--- Start of Text passage ---

The history of human civilization is not a straight, continuously
forward-moving line. Its diagram is a zigzag, now advancing, now
retreating. Progress is measured by the distance separating man from his
primitive conditions of ignorance and barbarism.
At the present time mankind seems to be on the retreat. A wave of
reaction is sweeping the countries of Europe; its effects and influence
are felt all over the world. There is fascism in Italy, Hitlerism in
Germany, despotism in Russia, destructive dictatorship in other
countries.
Every progressive and radical party, every revolutionary movement has
suffered from the present reaction. In some countries they had been
entirely crushed; in others their activities are paralyzed for the time
being. It is the essence of all tyrannies and dictatorship, of whatever
name or color, to suppress and eradicate everything that stands in the
wake of its exclusive domination and triumph. Thus in Russia, for
instance, the active anarchist elements (as also the Mensheviki and the
Socialist-Revolutionaries) have either been shot or are being kept in
prison and exile for indefinite periods. A similar fate has overtaken
them in Italy and Germany.
But though anarchism has suffered from the reaction, as have all other
liberal and revolutionary movements, it is fundamentally and essentially
lost much less than the socialist parties. The reason for it is to be
found in certain causes underlying the worldwide reaction. It is
generally believe that the war, with its brutalization of man and
destruction of higher values, the financial bankruptcy which followed,
and the great crisis have brought about the present situation. But these
immediate causes are entirely insufficient to explain the incredibly
rapid development and success of fascism in Italy and Germany and its
spread throughout the civilized world. Other and more potent factors
have been at work, resulting in the great reaction.

--- End of Text passage ---
--- Start of Collected data ---

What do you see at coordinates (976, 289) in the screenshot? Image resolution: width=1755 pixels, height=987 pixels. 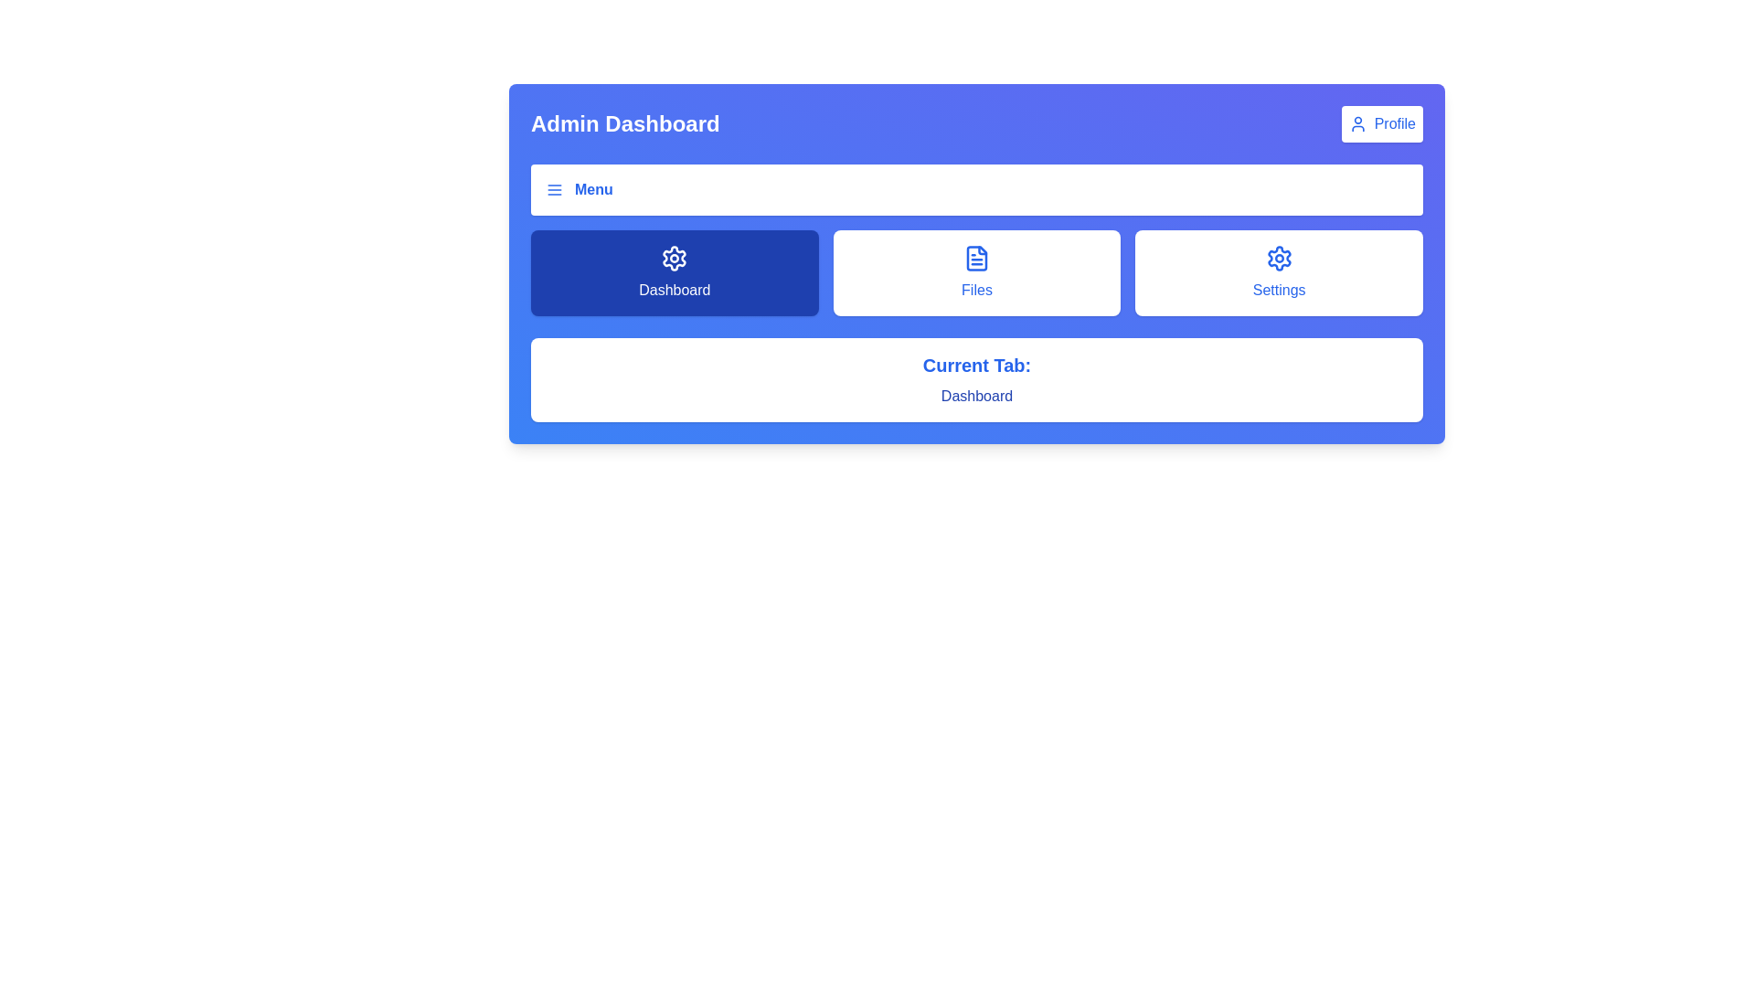 I see `the Text label within the middle button of the group that includes 'Dashboard', 'Files', and 'Settings', which indicates the function of accessing or managing files` at bounding box center [976, 289].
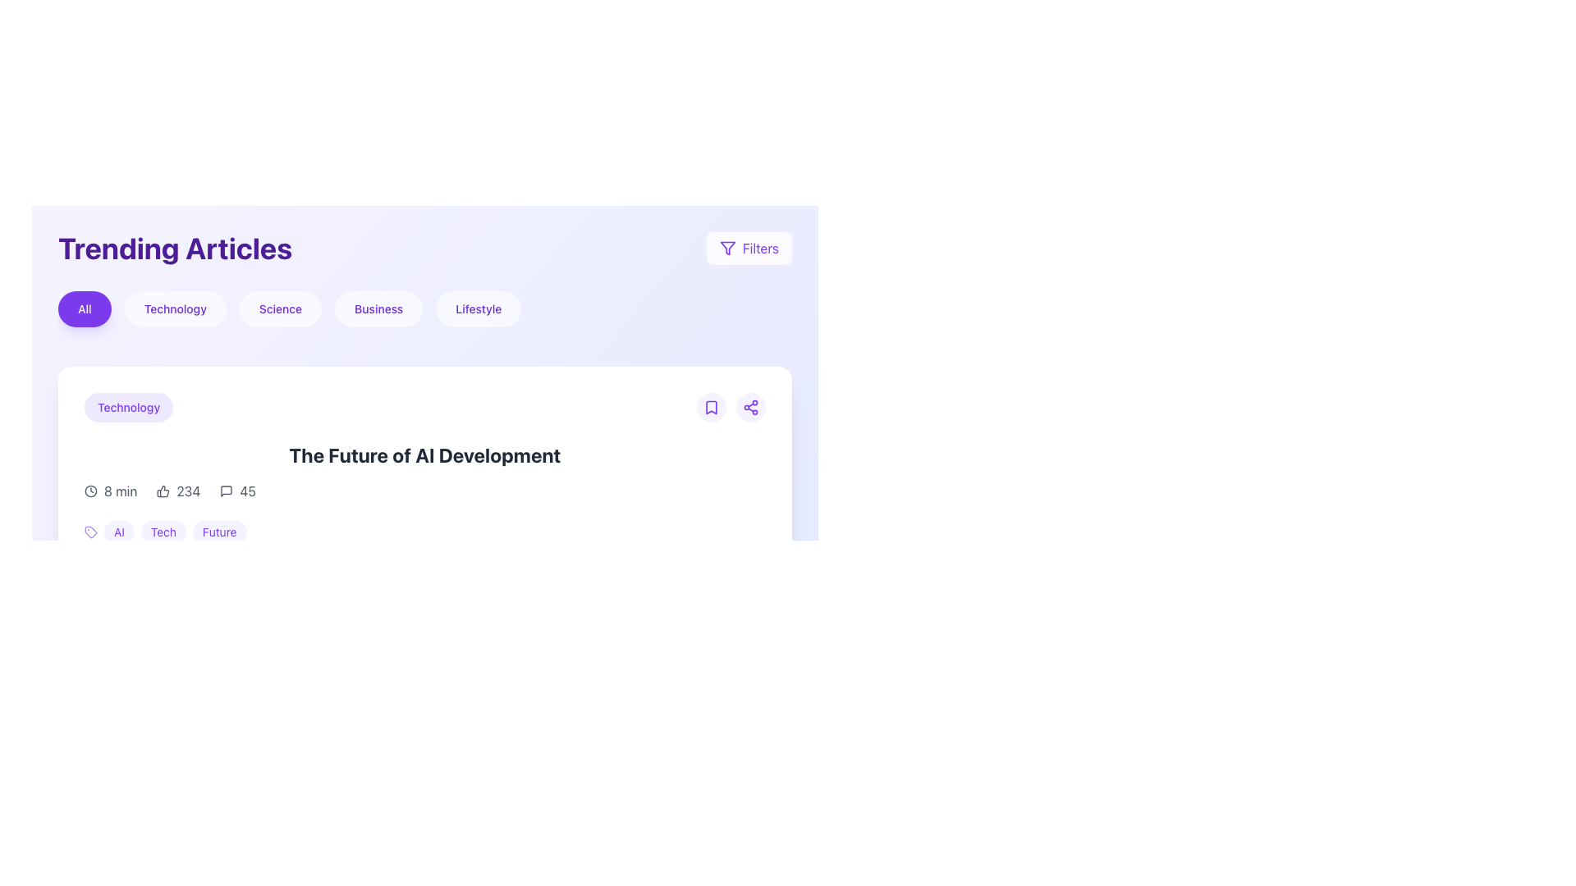 This screenshot has width=1576, height=886. Describe the element at coordinates (730, 407) in the screenshot. I see `the interactive button group located in the upper-right corner of the content area, which includes the bookmark and share buttons for effects` at that location.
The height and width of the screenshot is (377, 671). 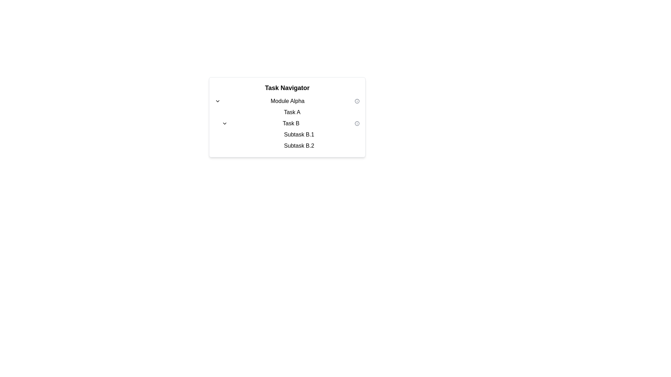 I want to click on the circular element styled as part of an SVG graphic, positioned in the upper-right corner of the 'Task Navigator' panel, near the text 'Module Alpha', so click(x=357, y=101).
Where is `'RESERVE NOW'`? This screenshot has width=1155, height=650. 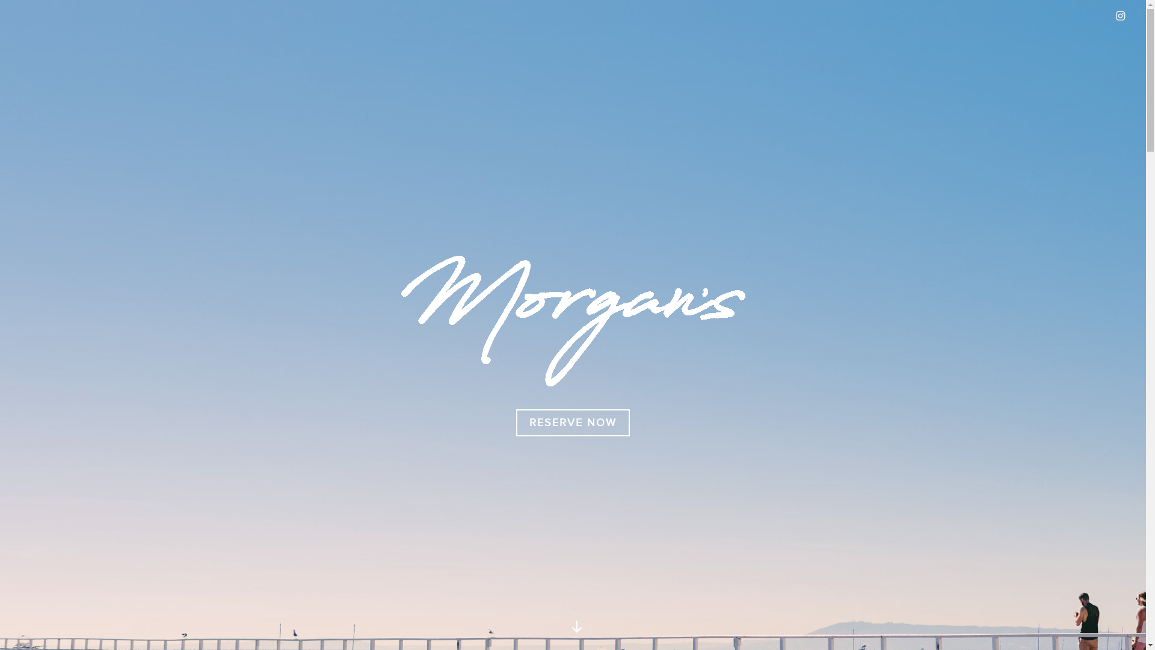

--- End of Collected data ---

### What this exercise asks
A – According to the passage on the worldwide reaction, what is progress measured by?
B – Repeat word for word the part of the passage on the worldwide reaction that begins at the words "But though anarchism" and stops after "the great reaction.".
The material is separate from the passage on the worldwide reaction.

### Answers given
A – Progress is measured by the distance separating man from his primitive conditions of ignorance and barbarism.

B –
But though anarchism has suffered from the reaction, as have all other
liberal and revolutionary movements, it is fundamentally and essentially
lost much less than the socialist parties. The reason for it is to be
found in certain causes underlying the worldwide reaction. It is
generally believe that the war, with its brutalization of man and
destruction of higher values, the financial bankruptcy which followed,
and the great crisis have brought about the present situation. But these
immediate causes are entirely insufficient to explain the incredibly
rapid development and success of fascism in Italy and Germany and its
spread throughout the civilized world. Other and more potent factors
have been at work, resulting in the great reaction.